Referring to fig. 6, fig. 6 is a schematic diagram of a refinement flow of the test case obtained in step S10 in fig. 3, that is, step S10 includes:

step S11, obtaining an interface to be tested;

in this embodiment, when testing a UI interface, the device acquires the interface to be tested. Specifically, the device acquires the interface to be tested by inputting files such as URL (uniform resource locator) and HTML (hypertext markup language), wherein the interface to be tested refers to the current user interface of the terminal, namely the interface to be tested is the front page of the tested terminal.
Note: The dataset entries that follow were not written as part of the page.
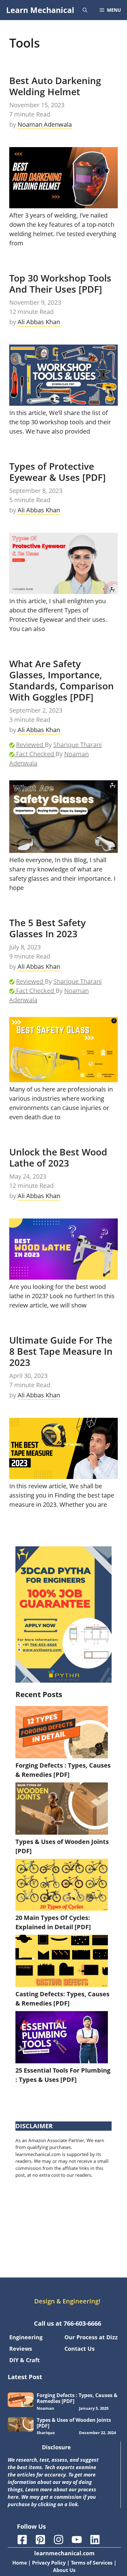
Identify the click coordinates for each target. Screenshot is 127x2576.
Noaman (45, 2408)
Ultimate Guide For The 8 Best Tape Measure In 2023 (61, 1351)
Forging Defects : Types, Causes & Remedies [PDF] (77, 2398)
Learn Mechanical (40, 10)
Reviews (20, 2348)
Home (19, 2562)
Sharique (46, 2432)
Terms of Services (92, 2562)
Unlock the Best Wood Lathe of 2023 (58, 1157)
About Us (64, 2570)
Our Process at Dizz (91, 2337)
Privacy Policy (49, 2562)
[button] (84, 10)
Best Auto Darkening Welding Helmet (55, 86)
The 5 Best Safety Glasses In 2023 (47, 928)
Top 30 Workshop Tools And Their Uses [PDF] (60, 283)
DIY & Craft (24, 2360)
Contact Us (79, 2348)
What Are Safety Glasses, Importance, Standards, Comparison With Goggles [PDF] (61, 680)
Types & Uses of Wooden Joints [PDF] (74, 2423)
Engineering (26, 2337)
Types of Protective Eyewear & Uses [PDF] (57, 472)
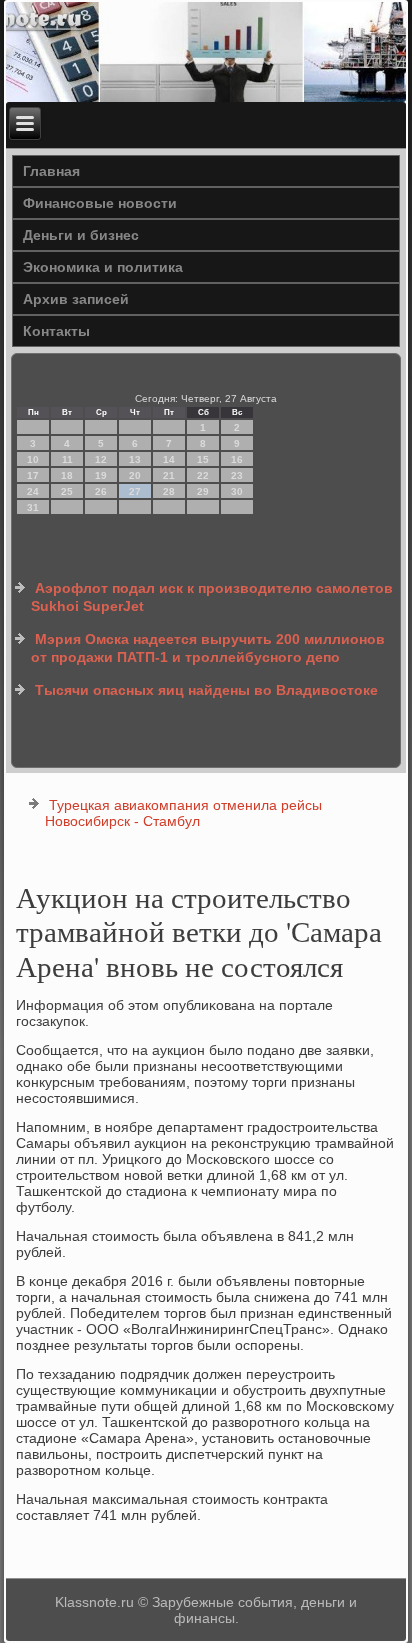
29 (203, 491)
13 (135, 459)
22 (203, 475)
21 (169, 475)
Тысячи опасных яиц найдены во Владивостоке (206, 690)
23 (237, 475)
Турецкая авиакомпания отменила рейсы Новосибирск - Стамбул (183, 813)
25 (67, 491)
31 (33, 507)
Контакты (56, 331)
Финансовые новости (100, 203)
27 (135, 491)
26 (101, 491)
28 (169, 491)
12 (101, 459)
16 (237, 459)
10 (33, 459)
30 (237, 491)
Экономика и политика (103, 267)
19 (101, 475)
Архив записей (76, 299)
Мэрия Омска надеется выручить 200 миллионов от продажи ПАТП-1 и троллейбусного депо (208, 648)
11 (67, 459)
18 (67, 475)
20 (135, 475)
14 (169, 459)
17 (33, 475)
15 (203, 459)
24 (33, 491)
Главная (51, 171)
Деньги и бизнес (81, 235)
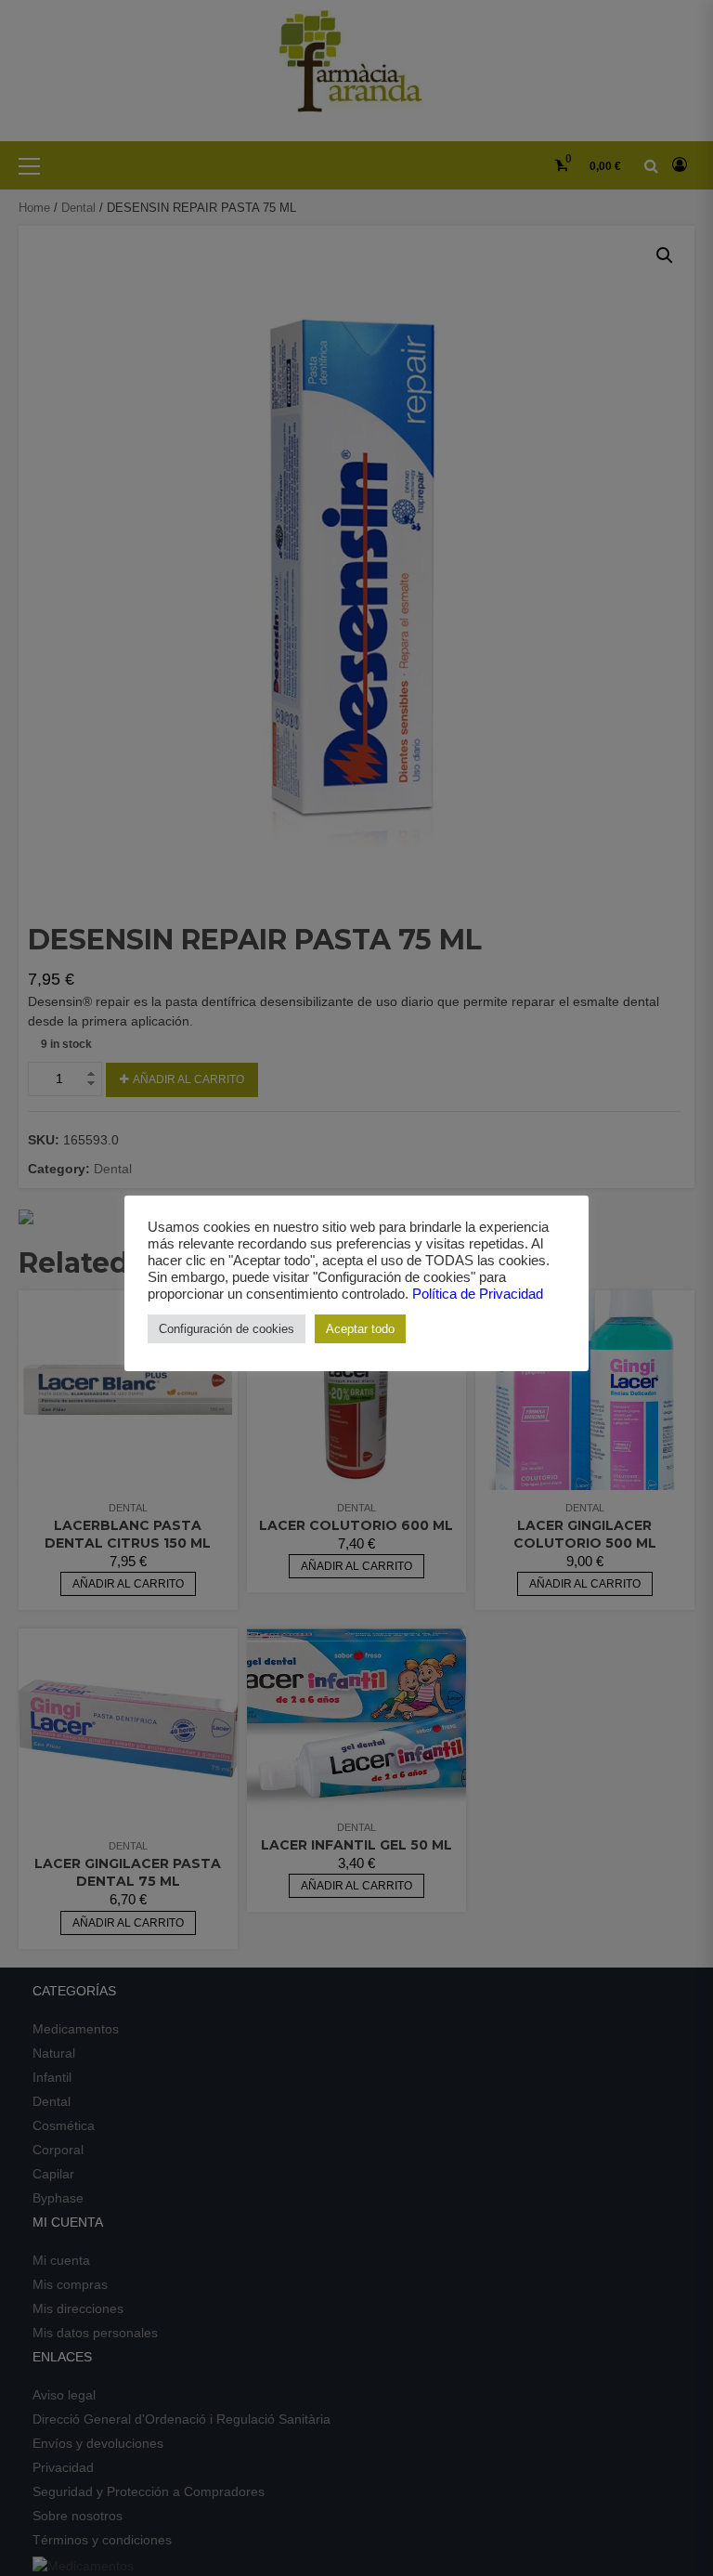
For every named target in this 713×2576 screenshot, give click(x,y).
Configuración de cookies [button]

Step S12, analyzing the interface to be tested to obtain a control in the interface to be tested;

and step S13, generating a plurality of control objects according to each control, and generating a control object library according to each control object so as to call the control object in the control object library to generate a test case when the interface to be tested is tested.

After the interface to be tested is obtained, the terminal analyzes the interface to be tested, and the terminal can be loaded with the terminal with the framework, so that each control in the interface to be tested is obtained. Specifically, each control on the interface to be tested has corresponding position information, the terminal analyzes each control according to the position information, namely, the position information of the control determines the analysis sequence of the control, and the terminal analyzes the interface to be tested according to the analysis sequence, so that a tree structure corresponding to the interface to be tested is obtained, and each node on the tree structure corresponds to the control on the interface to be tested.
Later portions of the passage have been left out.